• **Dataset excerpts**

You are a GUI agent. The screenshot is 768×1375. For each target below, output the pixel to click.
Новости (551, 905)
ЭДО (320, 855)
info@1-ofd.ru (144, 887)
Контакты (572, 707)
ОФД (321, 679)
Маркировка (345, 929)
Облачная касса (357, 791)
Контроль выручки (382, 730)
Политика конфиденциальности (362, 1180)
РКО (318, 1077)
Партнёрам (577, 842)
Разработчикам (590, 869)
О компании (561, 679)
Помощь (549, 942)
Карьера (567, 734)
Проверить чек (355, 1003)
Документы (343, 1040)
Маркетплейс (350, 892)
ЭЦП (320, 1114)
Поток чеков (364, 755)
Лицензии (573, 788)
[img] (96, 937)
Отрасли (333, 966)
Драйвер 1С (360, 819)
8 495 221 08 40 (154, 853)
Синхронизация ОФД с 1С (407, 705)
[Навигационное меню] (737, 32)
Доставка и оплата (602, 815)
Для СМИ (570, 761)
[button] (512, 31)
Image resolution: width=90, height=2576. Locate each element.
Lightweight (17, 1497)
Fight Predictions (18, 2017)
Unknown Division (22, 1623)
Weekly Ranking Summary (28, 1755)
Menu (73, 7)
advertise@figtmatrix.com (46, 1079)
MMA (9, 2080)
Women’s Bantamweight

• **Work request**
Only output the lines from the one with "РКО (318, 1077)" through the end of the entries above, exactly as they are.

• **Finished task**
РКО (318, 1077)
Партнёрам (577, 842)
Разработчикам (590, 869)
О компании (561, 679)
Помощь (549, 942)
Карьера (567, 734)
Проверить чек (355, 1003)
Документы (343, 1040)
Маркетплейс (350, 892)
ЭЦП (320, 1114)
Поток чеков (364, 755)
Лицензии (573, 788)
[img] (96, 937)
Отрасли (333, 966)
Драйвер 1С (360, 819)
8 495 221 08 40 (154, 853)
Синхронизация ОФД с 1С (407, 705)
[Навигационное меню] (737, 32)
Доставка и оплата (602, 815)
Для СМИ (570, 761)
[button] (512, 31)
Image resolution: width=90, height=2576. Locate each element.
Lightweight (17, 1497)
Fight Predictions (18, 2017)
Unknown Division (22, 1623)
Weekly Ranking Summary (28, 1755)
Menu (73, 7)
advertise@figtmatrix.com (46, 1079)
MMA (9, 2080)
Women’s Bantamweight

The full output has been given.